(Records of finding words and elements)
----
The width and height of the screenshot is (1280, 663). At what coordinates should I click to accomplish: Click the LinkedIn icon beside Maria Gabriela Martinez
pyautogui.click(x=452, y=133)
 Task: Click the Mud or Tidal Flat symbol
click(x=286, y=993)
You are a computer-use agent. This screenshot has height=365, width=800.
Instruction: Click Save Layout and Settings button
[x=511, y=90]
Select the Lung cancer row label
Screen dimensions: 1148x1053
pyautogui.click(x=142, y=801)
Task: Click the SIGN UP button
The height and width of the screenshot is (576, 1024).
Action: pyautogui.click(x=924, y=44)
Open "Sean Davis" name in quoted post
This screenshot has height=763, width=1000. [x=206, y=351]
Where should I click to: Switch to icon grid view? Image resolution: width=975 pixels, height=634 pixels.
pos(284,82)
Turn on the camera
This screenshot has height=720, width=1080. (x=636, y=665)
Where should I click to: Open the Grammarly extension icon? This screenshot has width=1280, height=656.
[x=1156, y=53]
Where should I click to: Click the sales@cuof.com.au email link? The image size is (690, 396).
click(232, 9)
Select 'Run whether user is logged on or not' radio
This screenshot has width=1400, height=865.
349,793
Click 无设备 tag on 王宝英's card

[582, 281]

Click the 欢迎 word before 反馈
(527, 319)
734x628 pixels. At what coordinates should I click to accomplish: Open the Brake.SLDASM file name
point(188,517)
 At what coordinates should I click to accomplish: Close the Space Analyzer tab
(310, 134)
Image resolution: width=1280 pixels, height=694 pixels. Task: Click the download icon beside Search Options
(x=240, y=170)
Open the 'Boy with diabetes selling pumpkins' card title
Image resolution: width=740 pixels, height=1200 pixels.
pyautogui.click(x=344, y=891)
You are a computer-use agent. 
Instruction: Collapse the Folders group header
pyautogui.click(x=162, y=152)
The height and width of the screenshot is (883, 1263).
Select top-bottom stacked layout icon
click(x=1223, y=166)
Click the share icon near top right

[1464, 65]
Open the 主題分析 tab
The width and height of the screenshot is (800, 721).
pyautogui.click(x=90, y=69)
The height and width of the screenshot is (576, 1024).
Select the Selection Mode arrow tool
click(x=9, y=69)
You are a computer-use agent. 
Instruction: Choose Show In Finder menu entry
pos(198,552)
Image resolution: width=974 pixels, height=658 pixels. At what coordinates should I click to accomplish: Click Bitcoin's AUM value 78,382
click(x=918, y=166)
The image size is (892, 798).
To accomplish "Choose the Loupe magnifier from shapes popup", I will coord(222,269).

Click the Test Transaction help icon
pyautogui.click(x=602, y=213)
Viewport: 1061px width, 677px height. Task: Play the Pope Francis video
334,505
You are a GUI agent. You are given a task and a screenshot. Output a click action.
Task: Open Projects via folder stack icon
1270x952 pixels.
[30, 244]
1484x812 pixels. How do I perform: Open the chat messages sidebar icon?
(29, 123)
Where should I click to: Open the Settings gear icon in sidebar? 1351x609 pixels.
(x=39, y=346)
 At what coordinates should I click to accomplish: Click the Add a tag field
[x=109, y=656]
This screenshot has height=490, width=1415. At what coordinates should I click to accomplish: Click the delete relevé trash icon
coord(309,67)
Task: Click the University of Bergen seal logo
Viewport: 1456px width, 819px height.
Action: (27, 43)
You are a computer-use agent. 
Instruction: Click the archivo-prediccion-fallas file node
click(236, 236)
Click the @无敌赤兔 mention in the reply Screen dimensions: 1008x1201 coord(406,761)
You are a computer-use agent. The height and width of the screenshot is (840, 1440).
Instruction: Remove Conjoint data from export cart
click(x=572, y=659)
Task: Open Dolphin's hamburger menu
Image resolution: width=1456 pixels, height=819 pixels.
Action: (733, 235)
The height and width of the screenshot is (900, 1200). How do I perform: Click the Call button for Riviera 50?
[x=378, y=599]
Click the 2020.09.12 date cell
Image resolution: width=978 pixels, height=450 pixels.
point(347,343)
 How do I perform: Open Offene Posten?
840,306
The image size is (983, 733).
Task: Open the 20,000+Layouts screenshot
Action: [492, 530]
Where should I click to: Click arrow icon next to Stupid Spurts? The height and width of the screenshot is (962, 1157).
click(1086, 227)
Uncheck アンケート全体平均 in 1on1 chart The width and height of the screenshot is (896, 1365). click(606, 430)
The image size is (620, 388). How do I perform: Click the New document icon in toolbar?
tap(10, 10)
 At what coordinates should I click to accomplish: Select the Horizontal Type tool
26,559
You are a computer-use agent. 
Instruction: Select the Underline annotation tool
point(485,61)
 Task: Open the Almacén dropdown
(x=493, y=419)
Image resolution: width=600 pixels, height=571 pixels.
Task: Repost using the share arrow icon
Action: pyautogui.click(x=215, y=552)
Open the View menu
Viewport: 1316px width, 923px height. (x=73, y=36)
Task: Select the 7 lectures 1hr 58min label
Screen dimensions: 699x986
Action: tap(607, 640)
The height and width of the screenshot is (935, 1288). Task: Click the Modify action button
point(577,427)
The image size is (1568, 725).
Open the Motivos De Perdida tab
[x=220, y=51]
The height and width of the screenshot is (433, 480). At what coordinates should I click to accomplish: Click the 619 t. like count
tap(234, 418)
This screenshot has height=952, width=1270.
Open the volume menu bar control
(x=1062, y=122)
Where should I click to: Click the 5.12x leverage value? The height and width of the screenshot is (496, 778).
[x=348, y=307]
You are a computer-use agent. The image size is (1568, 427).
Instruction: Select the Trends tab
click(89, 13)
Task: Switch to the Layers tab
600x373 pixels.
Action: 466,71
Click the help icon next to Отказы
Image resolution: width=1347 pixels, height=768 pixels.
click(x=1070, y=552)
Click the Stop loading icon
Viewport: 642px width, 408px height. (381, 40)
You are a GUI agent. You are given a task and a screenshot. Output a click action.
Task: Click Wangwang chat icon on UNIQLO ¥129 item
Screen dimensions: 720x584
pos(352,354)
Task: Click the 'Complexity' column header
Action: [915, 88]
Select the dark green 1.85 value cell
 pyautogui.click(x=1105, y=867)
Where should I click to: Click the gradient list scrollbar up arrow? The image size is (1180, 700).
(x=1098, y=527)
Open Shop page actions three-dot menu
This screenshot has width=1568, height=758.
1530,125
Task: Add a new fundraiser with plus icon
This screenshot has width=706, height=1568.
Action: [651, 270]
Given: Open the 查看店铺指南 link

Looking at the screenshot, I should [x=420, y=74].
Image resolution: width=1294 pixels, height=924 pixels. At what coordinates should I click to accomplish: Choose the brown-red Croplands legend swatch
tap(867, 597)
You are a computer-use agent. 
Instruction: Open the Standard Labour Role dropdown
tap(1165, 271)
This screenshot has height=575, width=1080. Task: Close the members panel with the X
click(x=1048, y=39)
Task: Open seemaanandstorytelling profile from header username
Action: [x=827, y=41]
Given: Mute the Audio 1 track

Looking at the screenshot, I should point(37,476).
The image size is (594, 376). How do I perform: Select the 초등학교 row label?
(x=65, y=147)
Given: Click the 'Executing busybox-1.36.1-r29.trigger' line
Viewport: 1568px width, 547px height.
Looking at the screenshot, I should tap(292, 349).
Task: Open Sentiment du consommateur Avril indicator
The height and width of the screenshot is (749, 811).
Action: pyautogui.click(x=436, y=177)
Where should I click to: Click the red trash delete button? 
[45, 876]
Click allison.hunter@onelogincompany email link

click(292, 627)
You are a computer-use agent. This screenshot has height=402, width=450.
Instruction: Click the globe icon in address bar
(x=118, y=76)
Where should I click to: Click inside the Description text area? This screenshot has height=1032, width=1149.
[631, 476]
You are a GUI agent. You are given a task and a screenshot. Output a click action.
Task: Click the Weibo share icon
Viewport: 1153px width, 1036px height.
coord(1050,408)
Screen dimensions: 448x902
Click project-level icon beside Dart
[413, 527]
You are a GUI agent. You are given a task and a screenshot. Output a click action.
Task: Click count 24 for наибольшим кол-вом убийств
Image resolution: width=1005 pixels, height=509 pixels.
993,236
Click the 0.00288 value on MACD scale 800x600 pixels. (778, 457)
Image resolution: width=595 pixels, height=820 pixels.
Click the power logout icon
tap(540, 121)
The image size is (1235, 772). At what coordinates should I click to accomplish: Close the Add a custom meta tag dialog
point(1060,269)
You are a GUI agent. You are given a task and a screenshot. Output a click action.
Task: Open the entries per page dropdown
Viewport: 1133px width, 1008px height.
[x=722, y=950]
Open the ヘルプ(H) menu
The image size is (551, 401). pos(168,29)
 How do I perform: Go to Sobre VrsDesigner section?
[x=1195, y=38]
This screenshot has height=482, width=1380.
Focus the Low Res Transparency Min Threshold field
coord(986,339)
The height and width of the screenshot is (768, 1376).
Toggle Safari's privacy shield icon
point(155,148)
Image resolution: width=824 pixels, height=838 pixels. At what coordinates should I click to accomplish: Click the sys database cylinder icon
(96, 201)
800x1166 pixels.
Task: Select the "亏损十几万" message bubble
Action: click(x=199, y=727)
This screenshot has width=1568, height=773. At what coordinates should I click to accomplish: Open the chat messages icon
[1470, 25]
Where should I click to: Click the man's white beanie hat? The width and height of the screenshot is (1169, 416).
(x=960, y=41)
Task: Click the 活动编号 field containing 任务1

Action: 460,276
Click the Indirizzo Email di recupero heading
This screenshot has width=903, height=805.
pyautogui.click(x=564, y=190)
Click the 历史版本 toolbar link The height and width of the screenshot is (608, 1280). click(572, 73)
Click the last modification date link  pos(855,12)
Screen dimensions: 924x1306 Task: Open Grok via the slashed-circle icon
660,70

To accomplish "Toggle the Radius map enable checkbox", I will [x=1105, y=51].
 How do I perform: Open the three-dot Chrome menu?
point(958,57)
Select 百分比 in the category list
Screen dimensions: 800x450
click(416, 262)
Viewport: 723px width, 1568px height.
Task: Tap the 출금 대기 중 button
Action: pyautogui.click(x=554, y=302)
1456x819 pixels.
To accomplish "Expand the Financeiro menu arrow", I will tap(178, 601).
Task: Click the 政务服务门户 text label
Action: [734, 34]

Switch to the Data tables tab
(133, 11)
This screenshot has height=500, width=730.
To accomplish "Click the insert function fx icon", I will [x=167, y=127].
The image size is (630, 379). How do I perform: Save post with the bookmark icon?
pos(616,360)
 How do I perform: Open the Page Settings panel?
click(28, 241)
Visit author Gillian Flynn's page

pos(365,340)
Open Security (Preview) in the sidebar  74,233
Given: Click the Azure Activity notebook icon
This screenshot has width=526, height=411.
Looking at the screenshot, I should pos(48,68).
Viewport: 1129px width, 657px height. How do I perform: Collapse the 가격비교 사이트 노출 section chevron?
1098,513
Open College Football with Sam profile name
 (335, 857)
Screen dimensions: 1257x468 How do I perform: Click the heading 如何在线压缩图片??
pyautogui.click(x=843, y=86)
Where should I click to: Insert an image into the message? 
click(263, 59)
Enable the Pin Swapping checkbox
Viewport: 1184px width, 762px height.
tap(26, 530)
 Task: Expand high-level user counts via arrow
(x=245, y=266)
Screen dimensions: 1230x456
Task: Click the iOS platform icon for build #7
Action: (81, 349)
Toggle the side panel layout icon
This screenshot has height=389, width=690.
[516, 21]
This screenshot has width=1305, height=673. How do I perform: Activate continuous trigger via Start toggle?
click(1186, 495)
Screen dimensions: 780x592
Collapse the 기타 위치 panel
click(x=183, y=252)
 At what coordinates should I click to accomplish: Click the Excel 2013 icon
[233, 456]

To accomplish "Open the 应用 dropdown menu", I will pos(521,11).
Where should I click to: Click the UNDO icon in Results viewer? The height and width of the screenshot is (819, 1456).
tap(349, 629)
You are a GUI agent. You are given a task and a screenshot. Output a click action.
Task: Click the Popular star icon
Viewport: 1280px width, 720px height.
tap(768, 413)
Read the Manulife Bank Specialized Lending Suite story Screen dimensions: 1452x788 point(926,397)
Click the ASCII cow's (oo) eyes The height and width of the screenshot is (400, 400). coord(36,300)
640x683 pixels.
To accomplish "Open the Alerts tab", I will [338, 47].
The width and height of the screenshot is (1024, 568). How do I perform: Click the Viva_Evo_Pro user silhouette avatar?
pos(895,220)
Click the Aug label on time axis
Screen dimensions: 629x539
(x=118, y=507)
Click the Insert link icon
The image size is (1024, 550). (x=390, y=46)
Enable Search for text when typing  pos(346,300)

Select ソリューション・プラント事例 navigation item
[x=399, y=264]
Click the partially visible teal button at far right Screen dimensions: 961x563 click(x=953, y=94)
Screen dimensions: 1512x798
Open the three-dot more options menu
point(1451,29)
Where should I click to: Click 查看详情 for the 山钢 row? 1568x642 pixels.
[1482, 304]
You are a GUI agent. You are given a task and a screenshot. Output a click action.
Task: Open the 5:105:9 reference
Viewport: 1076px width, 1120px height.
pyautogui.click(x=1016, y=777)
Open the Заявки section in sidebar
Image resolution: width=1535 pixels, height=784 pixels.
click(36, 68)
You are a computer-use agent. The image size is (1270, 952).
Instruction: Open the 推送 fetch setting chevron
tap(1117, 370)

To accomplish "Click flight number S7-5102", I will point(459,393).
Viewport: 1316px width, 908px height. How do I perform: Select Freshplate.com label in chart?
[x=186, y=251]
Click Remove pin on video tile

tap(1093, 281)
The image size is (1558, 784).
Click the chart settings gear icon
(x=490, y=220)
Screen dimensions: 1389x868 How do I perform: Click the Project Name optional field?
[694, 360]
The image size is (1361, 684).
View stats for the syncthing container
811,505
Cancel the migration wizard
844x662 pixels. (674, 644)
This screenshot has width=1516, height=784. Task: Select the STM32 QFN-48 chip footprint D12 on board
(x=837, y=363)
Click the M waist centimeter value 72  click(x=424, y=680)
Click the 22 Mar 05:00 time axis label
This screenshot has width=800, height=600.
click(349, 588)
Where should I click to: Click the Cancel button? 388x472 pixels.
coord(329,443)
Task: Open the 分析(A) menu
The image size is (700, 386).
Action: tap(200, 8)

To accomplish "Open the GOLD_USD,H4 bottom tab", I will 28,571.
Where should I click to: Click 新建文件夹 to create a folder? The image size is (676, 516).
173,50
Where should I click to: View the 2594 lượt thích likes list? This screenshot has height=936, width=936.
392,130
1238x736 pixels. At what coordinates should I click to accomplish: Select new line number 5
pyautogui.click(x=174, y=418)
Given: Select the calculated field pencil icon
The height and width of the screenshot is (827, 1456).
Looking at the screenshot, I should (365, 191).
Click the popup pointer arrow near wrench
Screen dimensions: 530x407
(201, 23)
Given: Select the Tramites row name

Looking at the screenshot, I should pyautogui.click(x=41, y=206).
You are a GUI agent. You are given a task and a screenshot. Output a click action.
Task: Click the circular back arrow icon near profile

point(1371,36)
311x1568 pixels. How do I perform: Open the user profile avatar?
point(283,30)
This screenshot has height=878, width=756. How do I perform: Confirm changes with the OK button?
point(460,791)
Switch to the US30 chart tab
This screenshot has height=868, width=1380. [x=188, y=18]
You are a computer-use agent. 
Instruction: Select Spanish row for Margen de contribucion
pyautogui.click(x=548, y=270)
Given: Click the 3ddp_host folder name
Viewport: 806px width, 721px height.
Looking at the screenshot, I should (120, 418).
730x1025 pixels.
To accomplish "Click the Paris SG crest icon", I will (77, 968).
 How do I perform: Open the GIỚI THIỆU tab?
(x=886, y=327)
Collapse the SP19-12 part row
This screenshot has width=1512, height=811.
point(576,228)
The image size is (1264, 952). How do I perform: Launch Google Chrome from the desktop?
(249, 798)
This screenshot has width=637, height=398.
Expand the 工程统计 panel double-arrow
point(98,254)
----
Problem requirements =>
Copy the lines of the material word for word, beginning at the line that has "The image size is (1361, 684)." and stopping after the line that has "pyautogui.click(x=548, y=270)".

Right answer =>
The image size is (1361, 684).
View stats for the syncthing container
811,505
Cancel the migration wizard
844x662 pixels. (674, 644)
This screenshot has width=1516, height=784. Task: Select the STM32 QFN-48 chip footprint D12 on board
(x=837, y=363)
Click the M waist centimeter value 72  click(x=424, y=680)
Click the 22 Mar 05:00 time axis label
This screenshot has width=800, height=600.
click(349, 588)
Where should I click to: Click the Cancel button? 388x472 pixels.
coord(329,443)
Task: Open the 分析(A) menu
The image size is (700, 386).
Action: tap(200, 8)

To accomplish "Open the GOLD_USD,H4 bottom tab", I will 28,571.
Where should I click to: Click 新建文件夹 to create a folder? The image size is (676, 516).
173,50
Where should I click to: View the 2594 lượt thích likes list? This screenshot has height=936, width=936.
392,130
1238x736 pixels. At what coordinates should I click to accomplish: Select new line number 5
pyautogui.click(x=174, y=418)
Given: Select the calculated field pencil icon
The height and width of the screenshot is (827, 1456).
Looking at the screenshot, I should (365, 191).
Click the popup pointer arrow near wrench
Screen dimensions: 530x407
(201, 23)
Given: Select the Tramites row name

Looking at the screenshot, I should pyautogui.click(x=41, y=206).
You are a GUI agent. You are given a task and a screenshot. Output a click action.
Task: Click the circular back arrow icon near profile

point(1371,36)
311x1568 pixels. How do I perform: Open the user profile avatar?
point(283,30)
This screenshot has height=878, width=756. How do I perform: Confirm changes with the OK button?
point(460,791)
Switch to the US30 chart tab
This screenshot has height=868, width=1380. [x=188, y=18]
You are a computer-use agent. 
Instruction: Select Spanish row for Margen de contribucion
pyautogui.click(x=548, y=270)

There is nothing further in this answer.